Problem to solve
Reproduce the rows from the line with "This screenshot has height=298, width=571." up to and including the line with "Action: click(x=73, y=132)", requests included. Multiply every coordinate in the answers by 2.6 and round to whole numbers, with halves rounded up, leaving all other text unchanged.

───── Supplied records ─────

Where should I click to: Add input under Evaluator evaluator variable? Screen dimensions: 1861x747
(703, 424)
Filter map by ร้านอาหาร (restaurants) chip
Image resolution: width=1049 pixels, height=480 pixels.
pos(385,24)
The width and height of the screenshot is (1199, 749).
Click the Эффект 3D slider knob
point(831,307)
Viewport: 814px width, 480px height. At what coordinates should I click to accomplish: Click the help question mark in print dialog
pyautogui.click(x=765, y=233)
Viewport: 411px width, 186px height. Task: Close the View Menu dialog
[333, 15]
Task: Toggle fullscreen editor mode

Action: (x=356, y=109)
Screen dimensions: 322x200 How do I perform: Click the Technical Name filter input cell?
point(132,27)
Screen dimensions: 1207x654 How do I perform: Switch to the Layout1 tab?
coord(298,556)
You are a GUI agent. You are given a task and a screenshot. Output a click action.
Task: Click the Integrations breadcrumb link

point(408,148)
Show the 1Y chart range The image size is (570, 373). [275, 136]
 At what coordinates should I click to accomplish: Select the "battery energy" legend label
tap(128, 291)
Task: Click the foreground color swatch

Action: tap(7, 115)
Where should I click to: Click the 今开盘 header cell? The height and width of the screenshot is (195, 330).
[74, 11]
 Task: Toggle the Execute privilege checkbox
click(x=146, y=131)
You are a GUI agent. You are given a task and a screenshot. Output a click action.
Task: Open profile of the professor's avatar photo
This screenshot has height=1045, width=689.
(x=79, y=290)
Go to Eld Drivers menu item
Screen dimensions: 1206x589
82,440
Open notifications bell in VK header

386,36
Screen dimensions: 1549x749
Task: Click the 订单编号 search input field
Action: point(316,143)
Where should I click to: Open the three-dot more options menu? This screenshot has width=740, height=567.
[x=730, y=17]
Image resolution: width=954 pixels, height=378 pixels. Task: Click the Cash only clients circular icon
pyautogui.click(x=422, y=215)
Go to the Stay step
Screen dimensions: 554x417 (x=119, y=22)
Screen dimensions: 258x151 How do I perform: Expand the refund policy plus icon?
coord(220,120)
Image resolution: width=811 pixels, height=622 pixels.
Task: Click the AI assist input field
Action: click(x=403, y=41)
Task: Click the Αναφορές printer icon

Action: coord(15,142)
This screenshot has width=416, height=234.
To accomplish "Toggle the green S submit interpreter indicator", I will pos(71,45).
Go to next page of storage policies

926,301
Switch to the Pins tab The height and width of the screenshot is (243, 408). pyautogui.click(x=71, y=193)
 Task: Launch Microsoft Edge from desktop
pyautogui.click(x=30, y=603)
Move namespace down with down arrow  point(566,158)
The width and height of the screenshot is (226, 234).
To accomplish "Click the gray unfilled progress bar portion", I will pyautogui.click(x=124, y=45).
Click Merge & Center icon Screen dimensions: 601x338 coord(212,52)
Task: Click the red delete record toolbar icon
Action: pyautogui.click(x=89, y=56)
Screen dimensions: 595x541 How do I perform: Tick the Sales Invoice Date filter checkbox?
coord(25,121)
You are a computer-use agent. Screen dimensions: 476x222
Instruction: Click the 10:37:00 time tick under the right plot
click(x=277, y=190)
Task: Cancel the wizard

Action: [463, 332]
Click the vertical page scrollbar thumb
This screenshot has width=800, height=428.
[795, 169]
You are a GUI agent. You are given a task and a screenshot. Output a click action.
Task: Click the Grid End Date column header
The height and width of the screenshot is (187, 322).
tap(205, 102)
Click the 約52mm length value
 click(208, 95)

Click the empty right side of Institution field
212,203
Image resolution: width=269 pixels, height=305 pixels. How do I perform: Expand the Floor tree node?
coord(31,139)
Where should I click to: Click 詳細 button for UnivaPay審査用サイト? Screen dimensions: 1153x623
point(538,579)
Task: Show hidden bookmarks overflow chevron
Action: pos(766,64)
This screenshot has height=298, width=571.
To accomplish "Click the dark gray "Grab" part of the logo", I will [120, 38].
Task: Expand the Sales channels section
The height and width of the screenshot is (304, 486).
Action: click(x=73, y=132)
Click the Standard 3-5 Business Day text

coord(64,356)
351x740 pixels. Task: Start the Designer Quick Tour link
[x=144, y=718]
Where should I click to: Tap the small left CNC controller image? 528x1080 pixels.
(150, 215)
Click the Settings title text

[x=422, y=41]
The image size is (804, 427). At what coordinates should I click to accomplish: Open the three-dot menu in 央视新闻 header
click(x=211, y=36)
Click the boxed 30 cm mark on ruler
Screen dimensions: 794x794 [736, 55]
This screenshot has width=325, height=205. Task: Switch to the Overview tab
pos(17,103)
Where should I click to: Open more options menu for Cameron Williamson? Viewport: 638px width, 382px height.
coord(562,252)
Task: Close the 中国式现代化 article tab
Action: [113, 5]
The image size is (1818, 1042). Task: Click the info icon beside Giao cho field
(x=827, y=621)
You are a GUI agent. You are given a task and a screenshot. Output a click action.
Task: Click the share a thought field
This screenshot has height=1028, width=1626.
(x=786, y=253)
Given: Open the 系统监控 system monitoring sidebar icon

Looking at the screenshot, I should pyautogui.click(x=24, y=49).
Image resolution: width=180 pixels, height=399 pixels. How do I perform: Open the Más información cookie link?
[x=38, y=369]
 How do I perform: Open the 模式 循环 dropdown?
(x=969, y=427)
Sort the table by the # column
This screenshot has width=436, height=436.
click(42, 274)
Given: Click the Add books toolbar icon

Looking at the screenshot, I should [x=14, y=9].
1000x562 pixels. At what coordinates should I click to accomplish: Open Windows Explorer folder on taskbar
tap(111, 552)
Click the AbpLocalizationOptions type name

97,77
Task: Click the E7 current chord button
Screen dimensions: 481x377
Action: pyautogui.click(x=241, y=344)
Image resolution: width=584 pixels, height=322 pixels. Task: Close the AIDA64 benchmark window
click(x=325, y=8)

─────

Finished answer
This screenshot has height=298, width=571.
To accomplish "Click the dark gray "Grab" part of the logo", I will [312, 99].
Task: Expand the Sales channels section
The height and width of the screenshot is (304, 486).
Action: click(x=190, y=343)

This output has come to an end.